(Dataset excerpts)
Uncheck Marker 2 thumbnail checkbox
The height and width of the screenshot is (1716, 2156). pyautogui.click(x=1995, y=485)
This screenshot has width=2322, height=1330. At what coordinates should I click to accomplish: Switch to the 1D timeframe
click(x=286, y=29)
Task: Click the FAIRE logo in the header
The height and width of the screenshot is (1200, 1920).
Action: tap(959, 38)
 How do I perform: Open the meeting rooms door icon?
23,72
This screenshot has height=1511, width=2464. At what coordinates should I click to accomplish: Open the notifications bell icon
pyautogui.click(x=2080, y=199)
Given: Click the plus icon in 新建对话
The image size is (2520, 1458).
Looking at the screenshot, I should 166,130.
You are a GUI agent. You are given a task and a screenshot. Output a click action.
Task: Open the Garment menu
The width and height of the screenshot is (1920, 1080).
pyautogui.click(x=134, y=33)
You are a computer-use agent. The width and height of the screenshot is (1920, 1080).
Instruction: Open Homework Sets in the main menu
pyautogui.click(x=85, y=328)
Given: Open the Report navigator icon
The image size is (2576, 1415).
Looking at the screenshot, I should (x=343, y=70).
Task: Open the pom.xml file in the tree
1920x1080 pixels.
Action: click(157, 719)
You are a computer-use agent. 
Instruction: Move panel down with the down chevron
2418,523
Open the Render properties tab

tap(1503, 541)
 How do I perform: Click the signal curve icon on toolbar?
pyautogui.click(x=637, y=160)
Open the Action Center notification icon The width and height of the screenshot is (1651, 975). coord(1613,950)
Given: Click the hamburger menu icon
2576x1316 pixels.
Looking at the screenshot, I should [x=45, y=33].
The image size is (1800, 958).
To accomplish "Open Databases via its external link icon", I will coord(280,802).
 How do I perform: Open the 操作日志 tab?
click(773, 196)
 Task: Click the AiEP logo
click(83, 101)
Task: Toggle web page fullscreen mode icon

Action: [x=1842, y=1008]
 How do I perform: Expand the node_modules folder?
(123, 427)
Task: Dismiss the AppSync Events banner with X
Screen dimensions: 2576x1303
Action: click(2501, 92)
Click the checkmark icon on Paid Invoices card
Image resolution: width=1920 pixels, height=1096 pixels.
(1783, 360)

Work required:
An exact transcription of all the records is required.

Response to this exercise:
Uncheck Marker 2 thumbnail checkbox
The height and width of the screenshot is (1716, 2156). pyautogui.click(x=1995, y=485)
This screenshot has width=2322, height=1330. At what coordinates should I click to accomplish: Switch to the 1D timeframe
click(x=286, y=29)
Task: Click the FAIRE logo in the header
The height and width of the screenshot is (1200, 1920).
Action: tap(959, 38)
 How do I perform: Open the meeting rooms door icon?
23,72
This screenshot has height=1511, width=2464. At what coordinates should I click to accomplish: Open the notifications bell icon
pyautogui.click(x=2080, y=199)
Given: Click the plus icon in 新建对话
The image size is (2520, 1458).
Looking at the screenshot, I should 166,130.
You are a GUI agent. You are given a task and a screenshot. Output a click action.
Task: Open the Garment menu
The width and height of the screenshot is (1920, 1080).
pyautogui.click(x=134, y=33)
You are a computer-use agent. The width and height of the screenshot is (1920, 1080).
Instruction: Open Homework Sets in the main menu
pyautogui.click(x=85, y=328)
Given: Open the Report navigator icon
The image size is (2576, 1415).
Looking at the screenshot, I should (x=343, y=70).
Task: Open the pom.xml file in the tree
1920x1080 pixels.
Action: click(157, 719)
You are a computer-use agent. 
Instruction: Move panel down with the down chevron
2418,523
Open the Render properties tab

tap(1503, 541)
 How do I perform: Click the signal curve icon on toolbar?
pyautogui.click(x=637, y=160)
Open the Action Center notification icon The width and height of the screenshot is (1651, 975). coord(1613,950)
Given: Click the hamburger menu icon
2576x1316 pixels.
Looking at the screenshot, I should [x=45, y=33].
The image size is (1800, 958).
To accomplish "Open Databases via its external link icon", I will coord(280,802).
 How do I perform: Open the 操作日志 tab?
click(773, 196)
 Task: Click the AiEP logo
click(83, 101)
Task: Toggle web page fullscreen mode icon

Action: [x=1842, y=1008]
 How do I perform: Expand the node_modules folder?
(123, 427)
Task: Dismiss the AppSync Events banner with X
Screen dimensions: 2576x1303
Action: click(2501, 92)
Click the checkmark icon on Paid Invoices card
Image resolution: width=1920 pixels, height=1096 pixels.
(1783, 360)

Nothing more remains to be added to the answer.